*** Page excerpt ***
Lilith: A Snake in the Grass is a 1981 science fiction novel by American writer Jack L. Chalker. It is the first book in his Four Lords of the Diamond series.

Plot summary
The Confederacy, a massive space empire, duplicates the personality of its best agent and implants it into four brain-dead hosts. These hosts are sent to the four planets of a penal colony, the Warden Diamond, to investigate an alien threat and assassinate the four lords of the planets, the "Four Lords of the Diamond." The original agent is on a picket ship and downloads information from his copies.

A copy of the agent wakes up in the body of "Cal Tremon," a criminal on a prison ship heading to Lilith. He must then adapt to Lilith, a beautiful tropical world where its Warden Organism, a symbiotic microorganism, destroys all non-Lilith material, making modernization very difficult. Thus, the several million inhabitants of Lilith's feudal society are serfs. The nobility of Lilith are the few who can control the organisms.
*** Data shown ***
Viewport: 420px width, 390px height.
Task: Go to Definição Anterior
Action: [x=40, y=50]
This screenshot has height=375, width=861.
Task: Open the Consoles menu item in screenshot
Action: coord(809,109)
***
*** Data shown ***
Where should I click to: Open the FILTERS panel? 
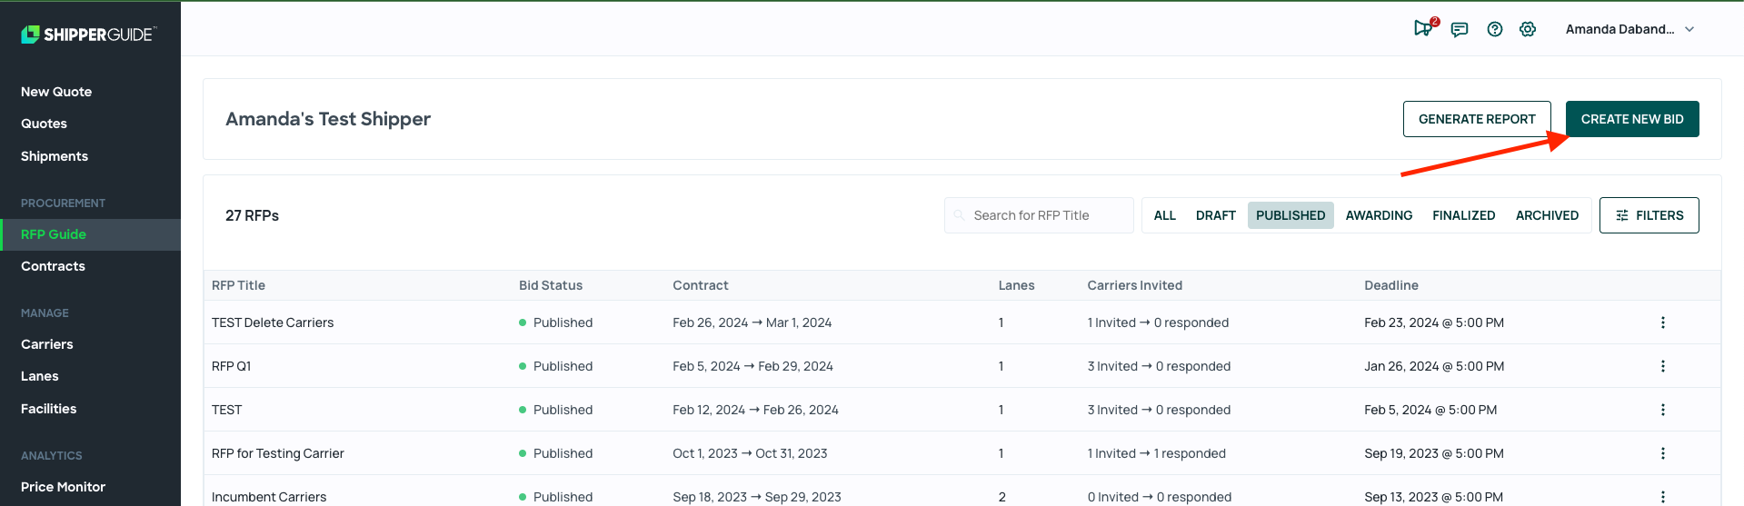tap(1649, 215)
***
• **Job**
Please explain, from the Lilith novel summary, why modernizing Lilith is so difficult and what that leads to for most of its people, in one to three sentences.

• **Completed task**
Lilith's Warden Organism, a symbiotic microorganism, destroys all non-Lilith material, which makes modernization very difficult. As a result, the several million inhabitants of its feudal society are serfs. The nobility are the few who can control the organisms.